Тэмпи открыла сумочку и вынула конверт с письмом, вздрогнув при этом так же, как и в тот момент, когда обнаружила этот конверт приколотым сзади к обложке дневника Кристофера. Она развернула листок из ученической тетради и снова – в который раз – перечитала письмо, но уже с меньшим недоверием, чем раньше. Оно начиналось словами: «Дорогая бабушка…»
Нетвердые буквы были старательно выписаны на линованной бумаге.
«Дорогая бабушка,
мой папа сказал маме, что если когда-нибудь ей нужна будет помощь, то вы ей поможете. Сейчас она нам очень-очень нужна. Вы нам поможете?
Любящая вас внучка Кристина».
Последнее слово было написано неправильно, зачеркнуто и снова написано с величайшим старанием. Тэмпи отложила листок в сторону, откинулась в кресле и стала смотреть, ничего не видя, на прибрежные озера, блестевшие в зарослях кустарника, на море, пенящееся у изрезанных берегов, на дым, поднимающийся из высоких заводских труб.
Теперь, когда напряжение наконец спало, Тэмпи чувствовала себя совершенно обессиленной. Она вспомнила, как поспешно выписалась из больницы, как лихорадочно бросала вещи в чемодан, боясь опоздать на самолет. Но она все же успела позвонить Роберту и рассказать о письме. Разговор оставил у нее горький осадок. Впервые за шестнадцать лет она позвонила ему по телефону. Кристофер бы сразу догадался, что именно он ответит:
– Ах, вот оно что! Теперь понятно, куда шла его пенсия. А ведь я думал, что ее получаешь ты.
– А я думала, ты, – ответила Тэмпи.
– Я совершенно отстранился от всего после того, как его убили, и не думай, что тебе удастся вновь втянуть меня в это грязное дело. Мне безразлично, женился он на этой девице или нет. А если женился, то тем хуже. Я не намерен взваливать на свои плечи позор шестилетней давности.
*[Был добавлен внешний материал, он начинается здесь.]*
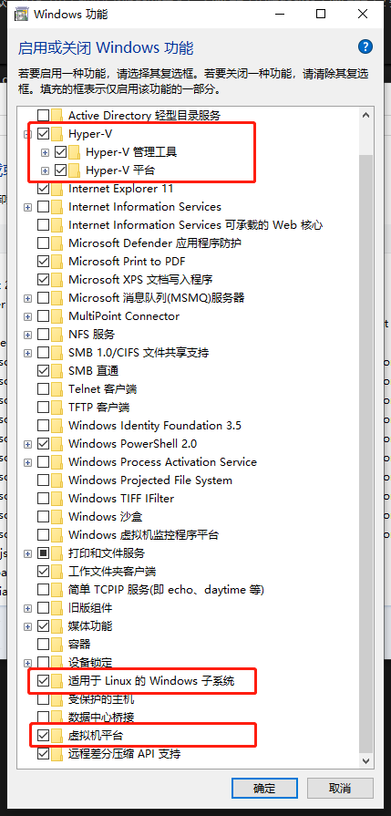
Task: Click the Windows 功能 title bar icon
Action: pyautogui.click(x=21, y=14)
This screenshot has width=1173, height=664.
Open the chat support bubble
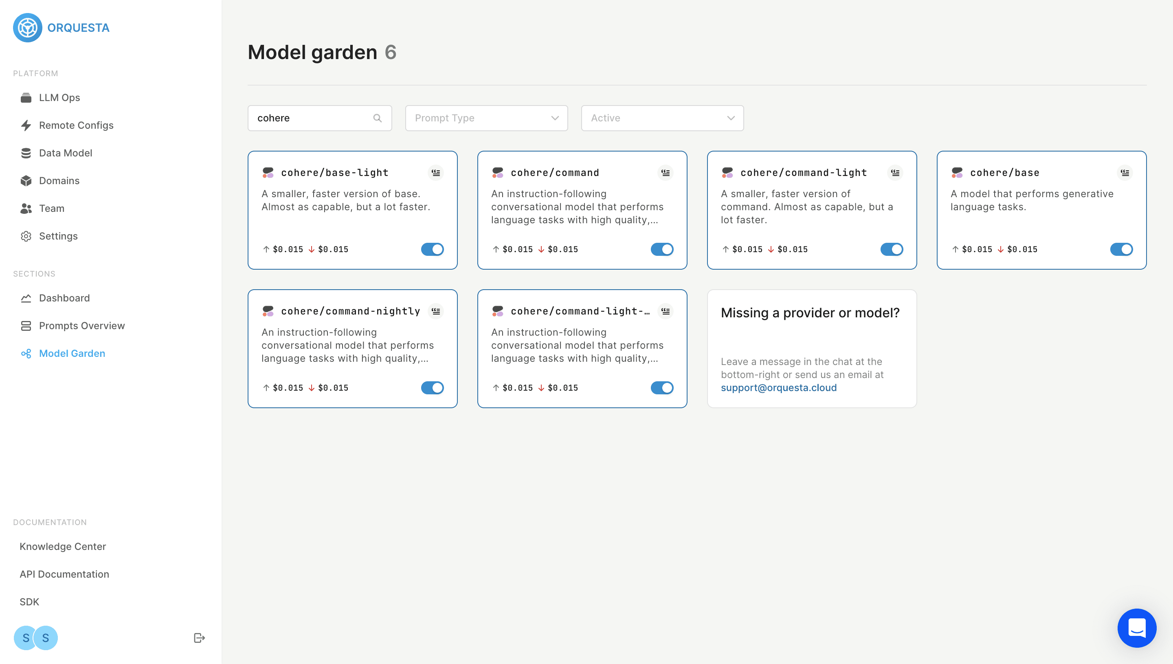pyautogui.click(x=1137, y=628)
Когда она попыталась возразить ему, он сказал:
– Ты просто сошла с ума.
И повесил трубку.
Она закрыла глаза и в первый раз после того, как приняла внезапное решение, серьезно задумалась. Может быть, она действительно сошла с ума, как сказал Роберт? Для него существование внучки обернулось позором. Она же видела в этом свое спасение. Это вытащило ее из пучины депрессии, дало цель жизни. Теперь же, когда Роберт с таким пренебрежением отстранился от всего, ее начали мучить сомнения.
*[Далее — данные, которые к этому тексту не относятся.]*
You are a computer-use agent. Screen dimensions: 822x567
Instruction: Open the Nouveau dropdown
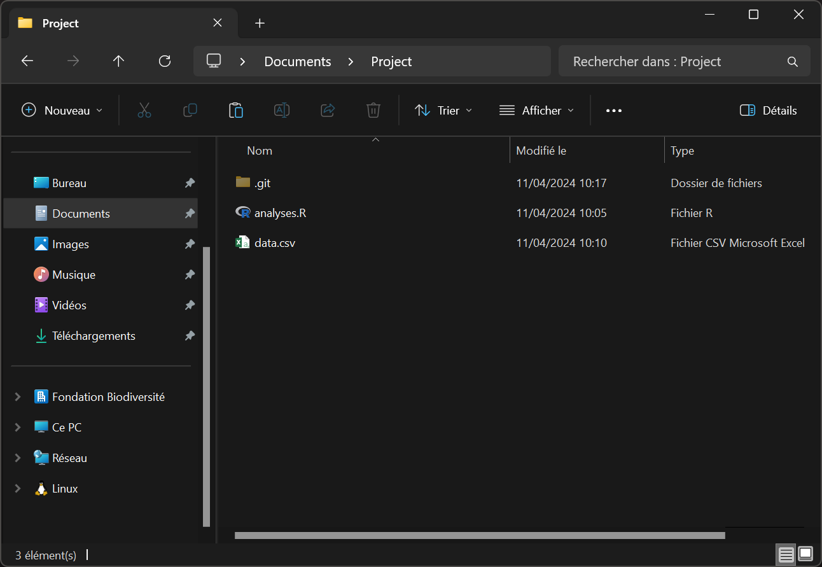62,110
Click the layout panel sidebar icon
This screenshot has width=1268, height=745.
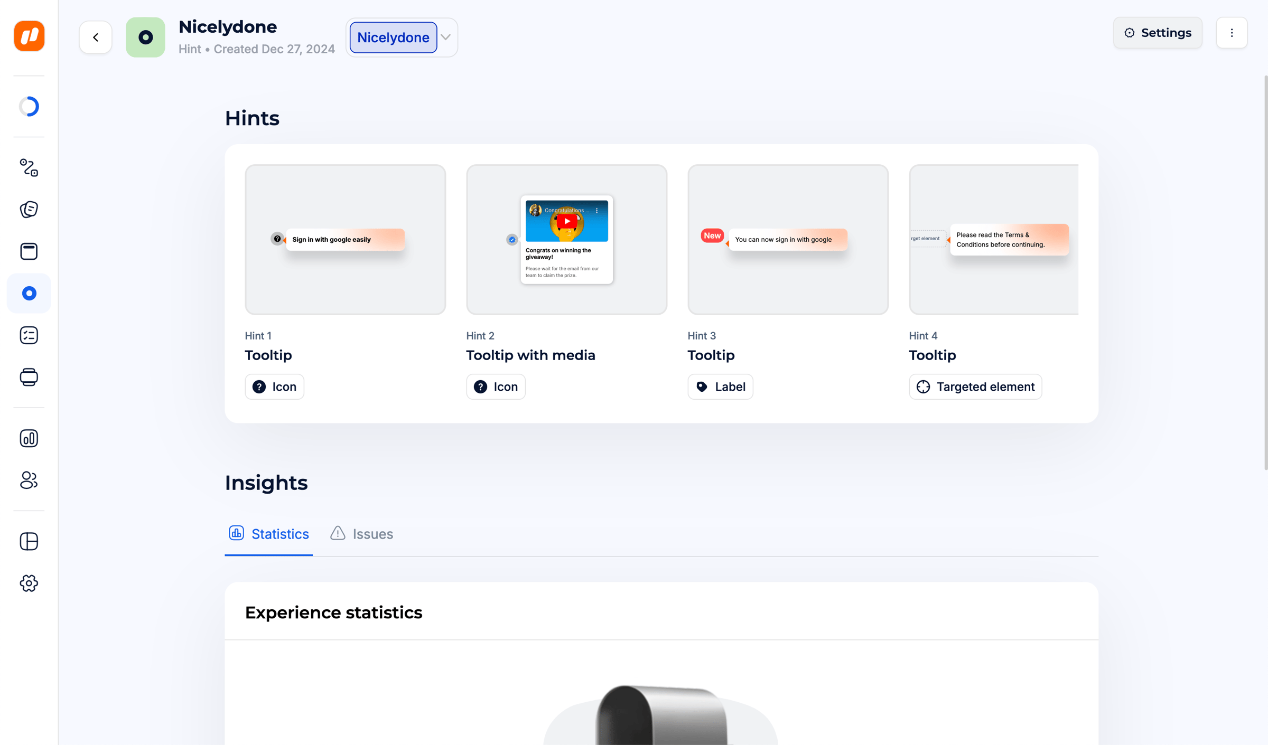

Какая жестокая необходимость заставила Занни, молчавшую шесть лет, заявить о существовании Кристины? Во что ее втягивают? Люди, которых, как ей казалось, она уже знала по дневнику Кристофера, начали воплощаться в ее сознании, и она боялась их, в особенности Занни. Неужели и в ее глазах она прочтет ту же ненависть, что и у Кристофера?
Самолет вынырнул из облаков над самой Уоллабой и сделал большой круг. Ясно, словно глазами Кристофера, она увидела зеленые очертания Уэйлера, который во время прилива превращался в остров, со всех сторон омываемый морем цвета синьки.
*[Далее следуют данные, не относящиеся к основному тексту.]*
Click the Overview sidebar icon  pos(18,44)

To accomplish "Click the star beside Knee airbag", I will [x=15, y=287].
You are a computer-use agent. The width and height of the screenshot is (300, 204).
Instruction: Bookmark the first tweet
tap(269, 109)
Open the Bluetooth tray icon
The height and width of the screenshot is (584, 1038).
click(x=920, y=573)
Наконец показался аэропорт. Тэмпи тщательно отмечала все, что попадало в поле зрения, стараясь отвлечься от мысли о предстоящей встрече. Самолет покатил по примятой траве, и, когда он остановился, Тэмпи начал с излишним старанием возиться с привязными ремнями, боясь даже взглянуть на толпу встречающих у здания аэропорта. Ей хотелось как можно дольше оттянуть момент встречи, на которую она так неосмотрительно и так поспешно решилась.
Теперь, когда уже было слишком поздно что-либо изменить, рассудок кричал ей: «Назад! Назад!»
Это был момент, который мог обречь ее на жизнь без надежды на спасение. Но нет: она потеряла Кристофера – она не могла потерять его дочь.
Тэмпи медленно встала. Выбор был сделан. Она изобразила на лице полуулыбку, так хорошо выходившую на фотографиях, машинально кивнула стюардессе, поблагодарив ее, и спустилась по трапу. Она продолжала улыбаться, продвигаясь по гудронной дорожке, потом остановилась, делая вид, что изо всех сил пытается застегнуть молнию на сумке – она просто оттягивала тот момент, когда должна будет взглянуть в черные враждебные лица. Она старалась запрятать поглубже свое смятение, чтобы оно не отразилось на лице.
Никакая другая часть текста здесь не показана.